# PROBLEM
Copy each line of the records below, from the first through the one that contains "Task: Open AS4134 link in hop 2 row", exactly as written.
◆ ◆ ◆ ◆ ◆
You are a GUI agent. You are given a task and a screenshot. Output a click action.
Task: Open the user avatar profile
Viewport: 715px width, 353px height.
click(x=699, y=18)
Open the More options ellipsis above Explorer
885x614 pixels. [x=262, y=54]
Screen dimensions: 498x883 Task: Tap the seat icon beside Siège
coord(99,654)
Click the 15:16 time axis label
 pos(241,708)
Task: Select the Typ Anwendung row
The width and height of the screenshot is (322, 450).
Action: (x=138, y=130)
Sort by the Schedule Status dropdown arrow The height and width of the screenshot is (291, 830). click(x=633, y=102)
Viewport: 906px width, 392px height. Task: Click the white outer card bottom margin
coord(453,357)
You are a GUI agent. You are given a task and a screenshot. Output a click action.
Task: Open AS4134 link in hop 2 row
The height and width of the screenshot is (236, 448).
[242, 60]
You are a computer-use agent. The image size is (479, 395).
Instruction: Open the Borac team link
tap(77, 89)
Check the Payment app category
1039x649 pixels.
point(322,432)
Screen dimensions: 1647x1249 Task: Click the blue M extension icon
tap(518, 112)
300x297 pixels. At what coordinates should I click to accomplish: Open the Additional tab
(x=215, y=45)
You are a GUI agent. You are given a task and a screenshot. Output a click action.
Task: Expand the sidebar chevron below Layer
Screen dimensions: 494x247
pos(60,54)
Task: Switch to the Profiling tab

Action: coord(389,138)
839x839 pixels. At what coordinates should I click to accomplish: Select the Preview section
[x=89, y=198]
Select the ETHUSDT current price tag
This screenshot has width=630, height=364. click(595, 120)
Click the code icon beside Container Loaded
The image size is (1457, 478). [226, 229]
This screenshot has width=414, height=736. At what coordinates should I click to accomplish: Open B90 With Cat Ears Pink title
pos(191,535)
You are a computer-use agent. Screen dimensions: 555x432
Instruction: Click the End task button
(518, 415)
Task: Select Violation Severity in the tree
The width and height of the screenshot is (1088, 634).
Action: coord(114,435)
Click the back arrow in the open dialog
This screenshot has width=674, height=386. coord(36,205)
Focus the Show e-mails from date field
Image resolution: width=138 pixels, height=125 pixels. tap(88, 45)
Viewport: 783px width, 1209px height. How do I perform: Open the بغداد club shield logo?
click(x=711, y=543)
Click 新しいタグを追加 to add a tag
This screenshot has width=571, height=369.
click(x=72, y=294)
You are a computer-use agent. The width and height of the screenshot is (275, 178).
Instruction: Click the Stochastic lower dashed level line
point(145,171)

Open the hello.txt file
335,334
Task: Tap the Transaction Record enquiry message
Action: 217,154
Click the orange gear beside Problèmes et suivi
◆ ◆ ◆ ◆ ◆
# TASK RESULT
You are a GUI agent. You are given a task and a screenshot. Output a click action.
Task: Open the user avatar profile
Viewport: 715px width, 353px height.
click(x=699, y=18)
Open the More options ellipsis above Explorer
885x614 pixels. [x=262, y=54]
Screen dimensions: 498x883 Task: Tap the seat icon beside Siège
coord(99,654)
Click the 15:16 time axis label
 pos(241,708)
Task: Select the Typ Anwendung row
The width and height of the screenshot is (322, 450).
Action: (x=138, y=130)
Sort by the Schedule Status dropdown arrow The height and width of the screenshot is (291, 830). click(x=633, y=102)
Viewport: 906px width, 392px height. Task: Click the white outer card bottom margin
coord(453,357)
You are a GUI agent. You are given a task and a screenshot. Output a click action.
Task: Open AS4134 link in hop 2 row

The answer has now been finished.